Rewrite the entries below, substituting "profile" for "avatar" and keeping everything else the same. Leave the pictures out of your answer.

# start of Available records

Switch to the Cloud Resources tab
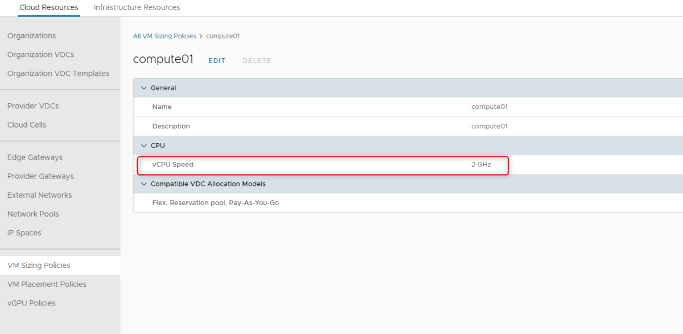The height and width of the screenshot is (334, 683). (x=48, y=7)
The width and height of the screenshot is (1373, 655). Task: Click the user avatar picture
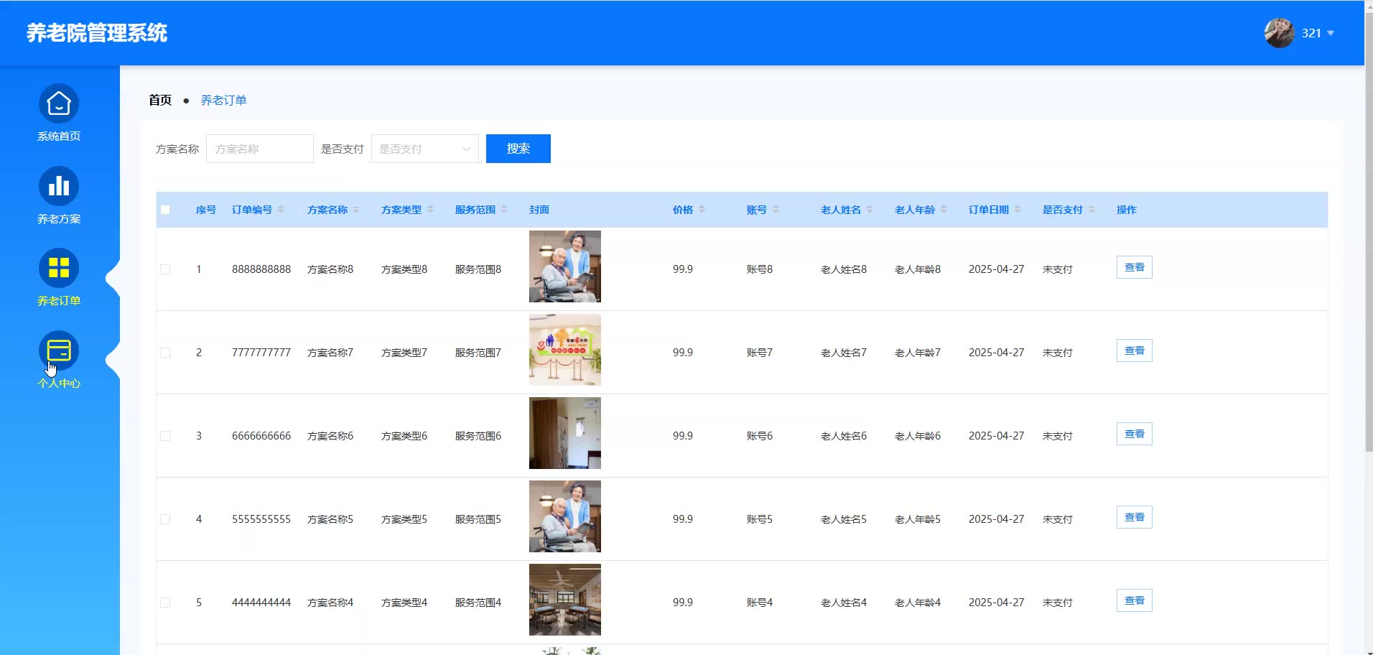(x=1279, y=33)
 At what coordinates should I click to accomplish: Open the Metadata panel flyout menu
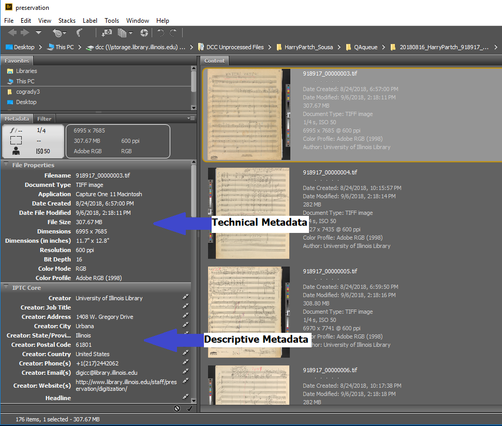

# end of Available records

- **Problem solution**
Switch to the Cloud Resources tab
The height and width of the screenshot is (334, 683). (x=48, y=7)
The width and height of the screenshot is (1373, 655). Task: Click the user profile picture
(x=1279, y=33)
 At what coordinates should I click to accomplish: Open the Metadata panel flyout menu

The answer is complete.